Currently, each Pulsar endpoint is created using a virtual machine image, named Virtual Galaxy Compute Nodes, which provides everything needed. Containerized tools and Reference Data are shared through read only repositories based on the CERN-VM FileSystem. Finally, the deployment and the configuration of the Pulsar endpoint is managed using Terraform and Ansible. HTCondor is used as the default Resource Manager for job submission.
The Open infrastructure update includes:
- Images updated to RockyLinux 9 (repository)
- Pulsar app updates.
- HTCondor updated to 10.4.3 (with the new authentication mechanism between compute nodes and the Central Manager).
- Continuous configuration automation
- Documentation update These activities resulted in the possibility to deploy new Pulsar endpoints with just a single command, with the only requirements being access to an OpenStack tenant and the UseGalaxy.eu RabbitMQ credentials.
Most Pulsar endpoints have been already updated to the new configuration:
- ALU-FR (DE) Pulsar deployments for testing
- CNR (IT) - IT02 and IT03
- IISAS (Slovakia) - SK01
- CNRS - GenOuest (FR) - FR01
- CESNET (Czech Republic) - CZ01
- EGI and INFN - EGI01
- BSC (ES) - ES01
- TUBITAK ULAKBIM setup is almost completed
Moreover, the updated Open Infrastructure allows to deploy full fledged usegalaxy.eu replica servers, thus allowing to instantiate new usegalaxy services easily, but also providing a robust framework for maintaining and updating running instances. We also started documenting the whole procedure, which has been successfully used to deploy a prototype of the Italian UseGalaxy server (temporary repository).
Currently, 7 UseGalaxy endpoints are available: usegalaxy.eu (ALU-FR), https://usegalaxy.be (VIB), usegalaxy.fr (CNRS), usegalaxy.es (BSC-CNS), usegalaxy.no (ELIXIR-NO), usegalaxy.cz (CESNET) and usegalaxy.it (CNR). In this case the activities focused on the management and maintenance of the instances:
- Align to Galaxy 23.0 or later release
- Switch to Total Perspective Vortex dynamic job destination tool (pre-print)
- Pulsar endpoints integration
- OS image and PostgreSQL updates.
Finally, in order to enable other workflow engines to access and leverage the a Pulsar Network, we are going to implement support for the GA4GH Task Execution Service, as a proof of concept, allowing other services to submit jobs via TES to Pulsar. The Task Execution Service (TES) API is an effort to define a standardized schema and API for describing batch execution tasks. A task defines a set of input files, a set of containers and commands to run, a set of output files, and some logging and metadata.

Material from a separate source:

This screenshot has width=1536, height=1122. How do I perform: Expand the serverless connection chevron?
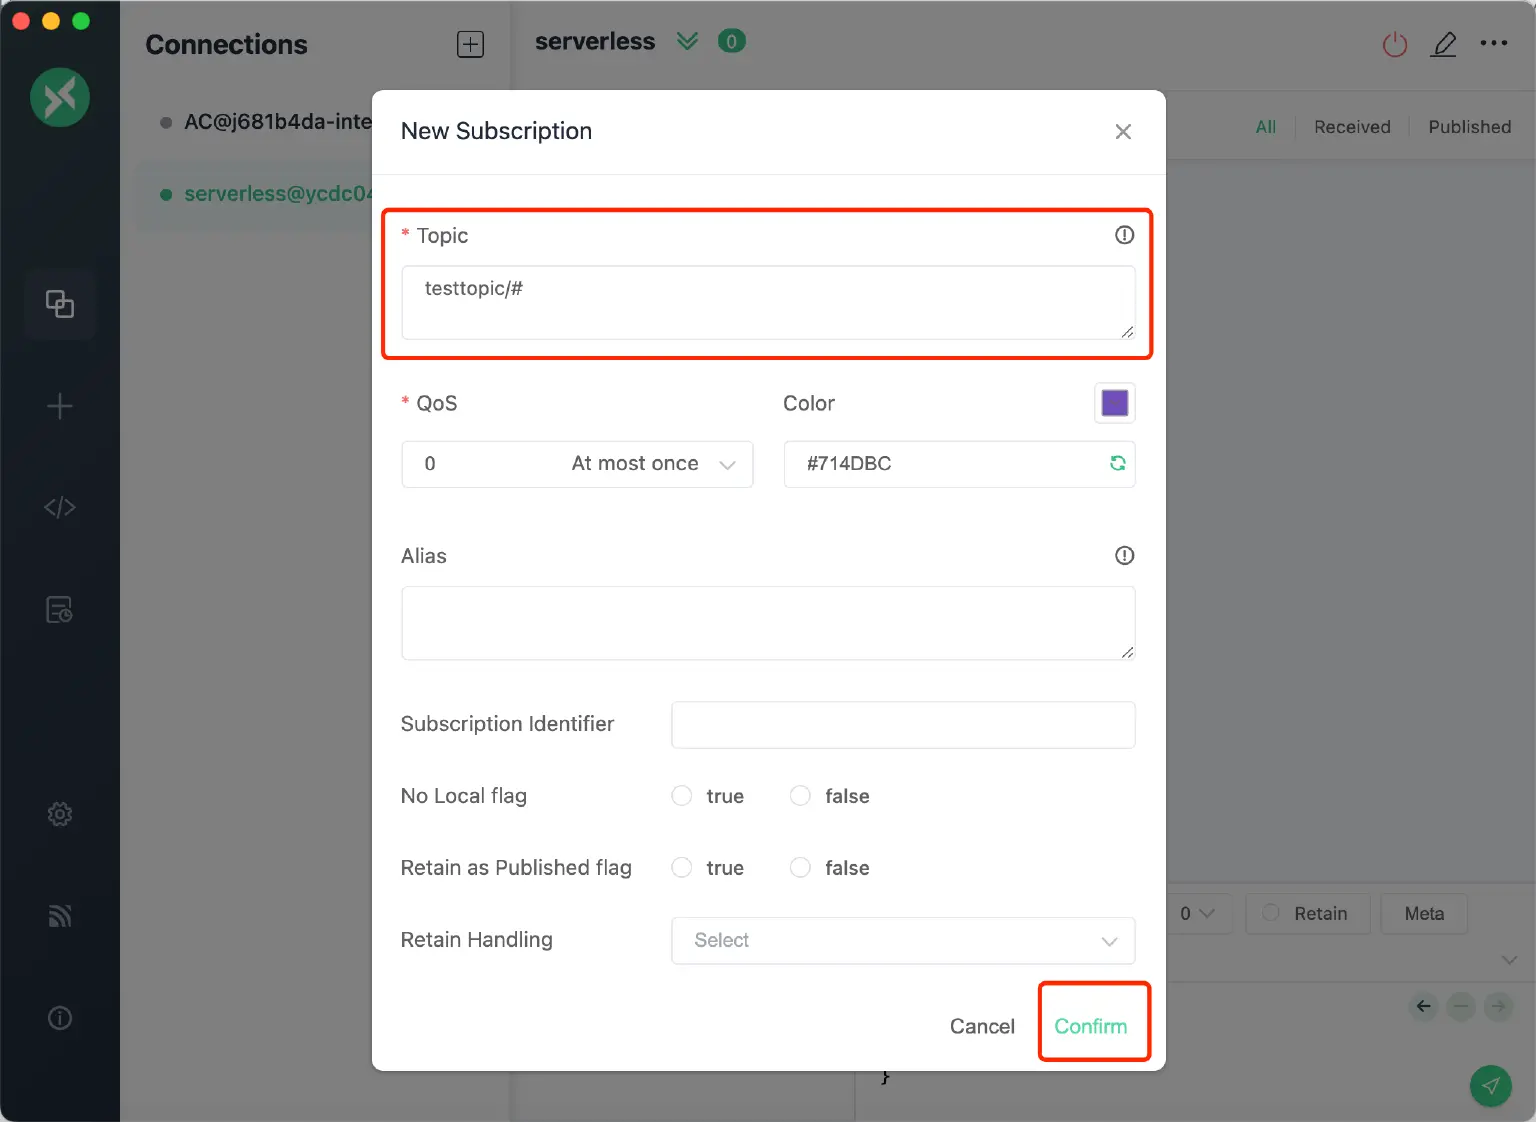687,41
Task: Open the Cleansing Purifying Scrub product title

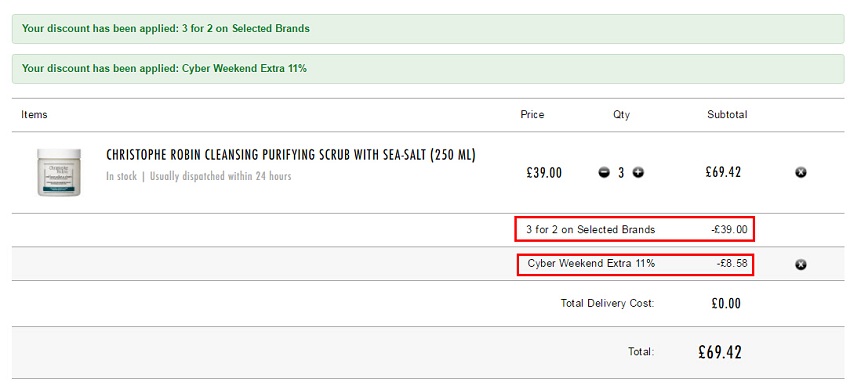Action: [x=291, y=155]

For this purpose the TESP (TES for Pulsar) microservice, decoupled from Pulsar, has been developed: it implements the TES standard, distributes TES tasks using the Pulsar REST API and supporting Docker containers for tools provisioning. The current version provides:
- TESP implementation, usage via curl or Snakemake
- three methods for file transfer (S3, https, ftp)
- support for development version of Galaxy TES runner
TESP will be tested with WfExS, a high-level workflow execution service backend, developed within EOSC-Life as part of Demonstrator 7, which can manage workflows across different domains during 2024.
The WP3 work will, of course, continue during 2024, with the release of the documentation for both Pulsar and (Use)Galaxy endpoint deployment. We also plan to complete the Pulsar endpoints deployment and connect more UseGalaxy.
* to the Pulsar network. Finally, we also aim to test the Open Infrastructure with commercial Cloud providers, in order to further extend the possibility for users to use Galaxy as frontend for their very own resources.